En la calle hacía
algo de fresco, pero en el tren se está muy bien. Durante el trayecto duda el viajero que será lo más conveniente, desayunar en Totana o hacerlo en El Paretón -pequeña población a 17 kilómetros de Totana y en la que conoce un par de establecimientos-.
Se le eriza el vello al bajarse al andén, no hace frío pero la diferencia con el tren se nota, de todas maneras se le
pasa nada más comenzar a pedalear. Desde la ventanilla ha visto a su compañero junto a las vías; las cruza para
continuar a su lado, entre lechugas, brocoli
y algún olivo, hasta el Guadalentín. Aquí
al viajero no le queda más
remedio que buscarse la vida, pues su compañero
vuela entubado sobre él, lo hace por el
propio cauce hasta una carreterilla que se encuentra a un centenar de metros a
su derecha. Continua por ella, va paralela al canal guardando la distancia. A
ratos lo ve y otros desaparece, pero él
sabe que está ahí.
Hasta El Paretón
sigue la carreterilla ahora convertida en vereda de ganados, la que une Lorca y
Cartagena. Nada más entrar en la población se dirige al bar;
bocadillo de tortilla de patatas y magra con tomate desayuna el viajero,
cerveza y café, quizá
no se lo más adecuado pero a él le gusta. Repuesto busca la calle de la Fragua que lo llevará al cementerio y a la que quizá,
algún día, llegue a ser la Vía Verde del Campo
de Cartagena.
De pronto se lo encuentra; ahí está, olvidado y
abandonado, con las entrañas pudriéndose al sol. Mudo testigo de la desidia de un pueblo -el español-, cafre y analfabeto. Ciudadanos y políticos -dignos representantes de su pueblo-, dejan perderse
elementos insustituibles de nuestra cultura, de nuestras tradiciones. Pero él aún se mantiene en pie, orgulloso de su pasado; digno a pesar de
haber perdido la techumbre y que las aspas yazcan desmanteladas a sus pies. Su
otrora potente maquinaria, que molió el trigo para
calmar el hambre de tantos hombres, se pudre lentamente a merced de los
elementos. Sí
ahí
está, esperando el
milagro que lo salve del destino al que esta inexorablemente abocado.

■ ■ ■ ■ ■ ■ ■

## [OBJETIVO INDICADO A]
Pasa al inglés esta oración del artículo: "Se le eriza el vello al bajarse al andén, no hace frío pero la diferencia con el tren se nota, de todas maneras se le pasa nada más comenzar a pedalear."
## [OBJETIVO INDICADO B]
Según el artículo, ¿son ciertas estas afirmaciones? (i) El Paretón está a 17 kilómetros de Totana. (ii) En el desayuno el viajero toma cerveza y café. (iii) La construcción que encuentra conserva su techumbre. Responde sí o no a cada una y cita las palabras del artículo que lo deciden.

## [Entradas para localizar palabras y elementos]
■ ■ ■ ■ ■ ■ ■

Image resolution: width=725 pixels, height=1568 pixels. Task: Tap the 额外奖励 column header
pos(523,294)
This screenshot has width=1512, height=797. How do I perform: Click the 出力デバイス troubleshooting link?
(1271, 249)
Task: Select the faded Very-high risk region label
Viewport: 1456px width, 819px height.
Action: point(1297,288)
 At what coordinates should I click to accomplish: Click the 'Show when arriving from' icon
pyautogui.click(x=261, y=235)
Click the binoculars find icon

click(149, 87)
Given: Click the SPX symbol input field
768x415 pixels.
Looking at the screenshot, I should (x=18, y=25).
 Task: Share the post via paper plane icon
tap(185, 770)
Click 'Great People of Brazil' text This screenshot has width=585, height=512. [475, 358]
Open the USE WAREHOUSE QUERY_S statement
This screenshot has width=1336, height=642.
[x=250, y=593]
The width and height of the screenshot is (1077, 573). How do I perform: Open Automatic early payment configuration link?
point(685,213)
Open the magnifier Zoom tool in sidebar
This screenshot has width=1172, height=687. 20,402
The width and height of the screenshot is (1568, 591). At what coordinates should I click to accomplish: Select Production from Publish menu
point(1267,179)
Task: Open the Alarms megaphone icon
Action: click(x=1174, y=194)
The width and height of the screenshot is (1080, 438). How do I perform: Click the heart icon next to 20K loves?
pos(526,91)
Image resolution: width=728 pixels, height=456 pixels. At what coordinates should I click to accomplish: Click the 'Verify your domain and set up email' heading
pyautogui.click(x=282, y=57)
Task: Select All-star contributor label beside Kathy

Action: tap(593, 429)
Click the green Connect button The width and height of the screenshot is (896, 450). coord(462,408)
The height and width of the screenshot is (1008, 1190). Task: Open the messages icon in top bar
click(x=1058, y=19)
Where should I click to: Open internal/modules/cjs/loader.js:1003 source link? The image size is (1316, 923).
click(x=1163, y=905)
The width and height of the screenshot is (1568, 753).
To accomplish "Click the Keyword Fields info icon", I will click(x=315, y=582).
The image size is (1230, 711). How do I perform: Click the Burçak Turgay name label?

■ ■ ■ ■ ■ ■ ■

## [RESPUESTA A]
His hair stands on end as he steps down onto the platform; it isn't cold, but the difference from the train is noticeable. Either way, it goes away as soon as he starts pedaling.

## [RESPUESTA B]
(i) Sí: "pequeña población a 17 kilómetros de Totana".
(ii) Sí: "bocadillo de tortilla de patatas y magra con tomate desayuna el viajero, cerveza y café".
(iii) No: "haber perdido la techumbre y que las aspas yazcan desmanteladas a sus pies".